> Written request
Return every line of the rows below that contains the word "panel".

┌──

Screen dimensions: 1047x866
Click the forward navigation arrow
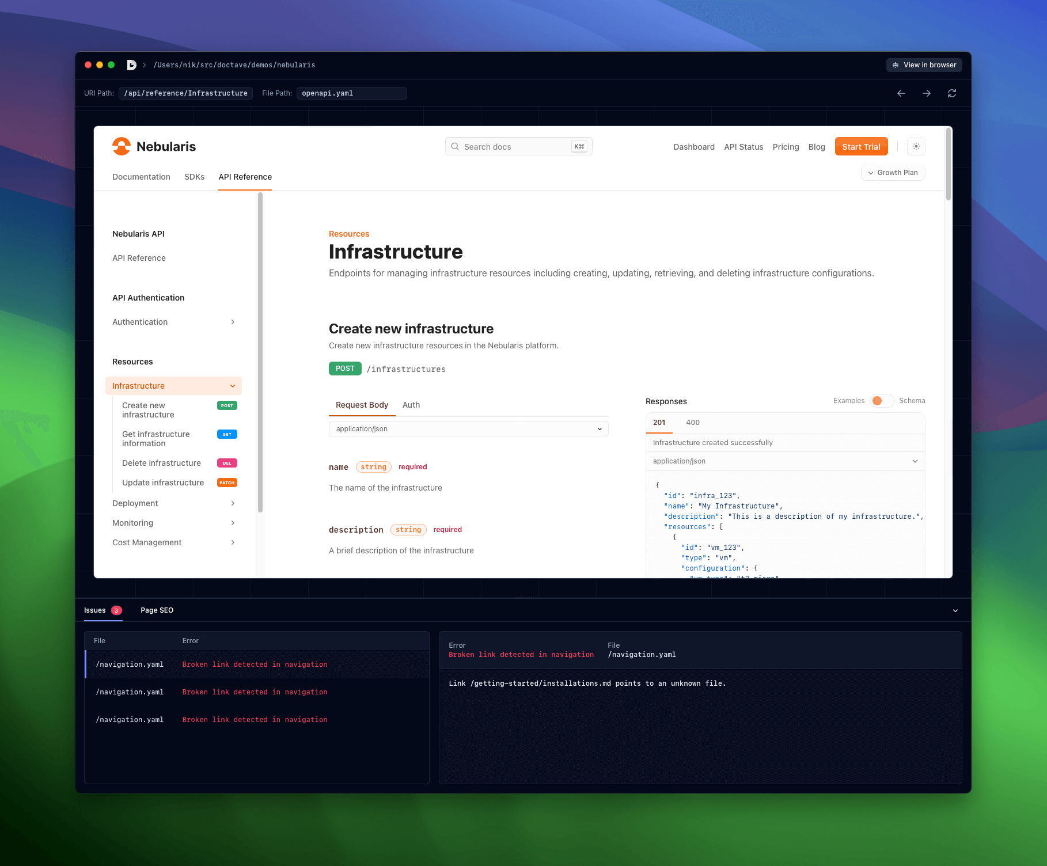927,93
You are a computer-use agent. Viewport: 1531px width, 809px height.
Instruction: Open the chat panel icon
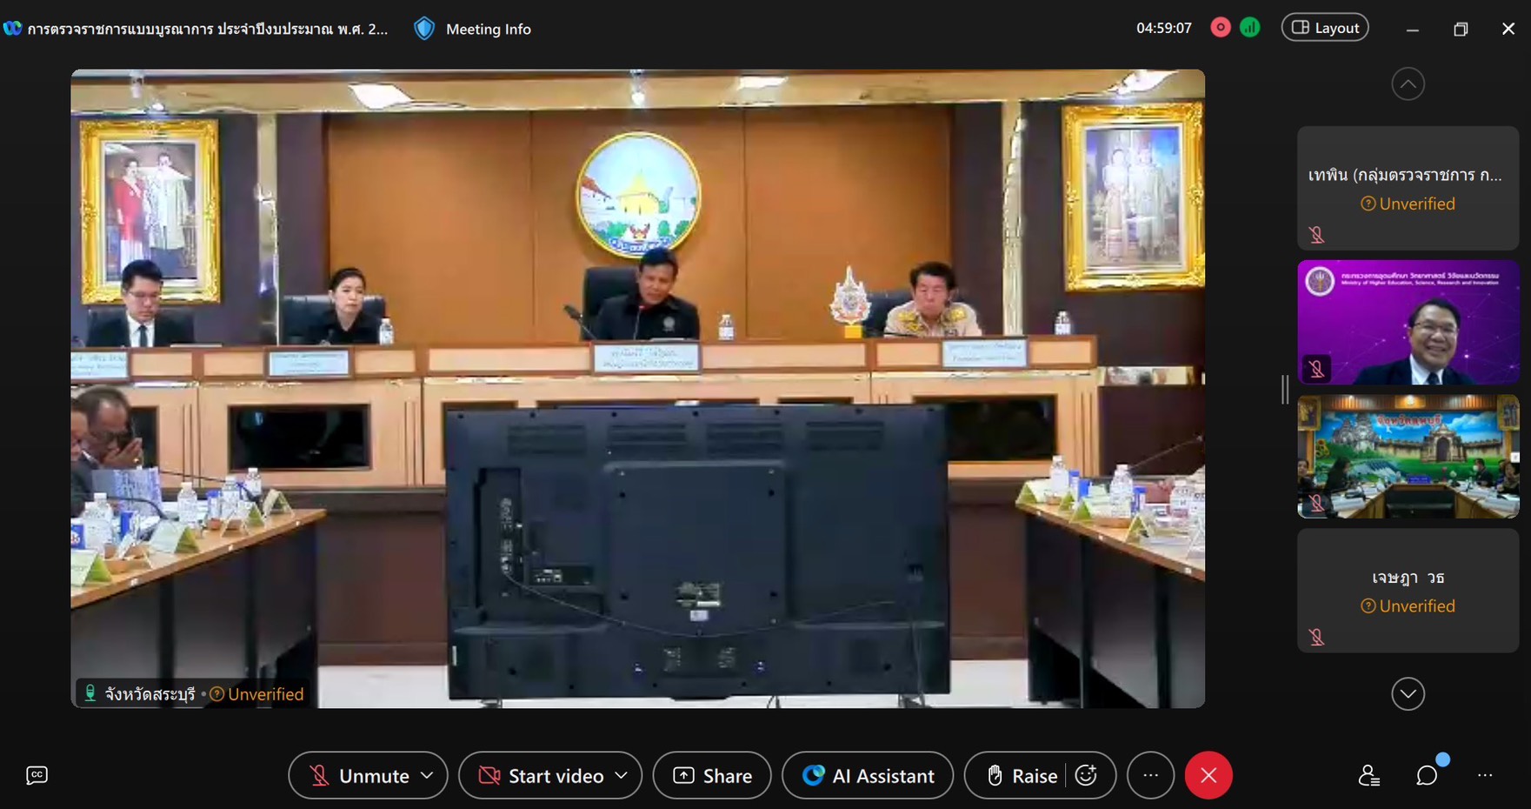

└──

> Answer to the task
Instruction: Open the chat panel icon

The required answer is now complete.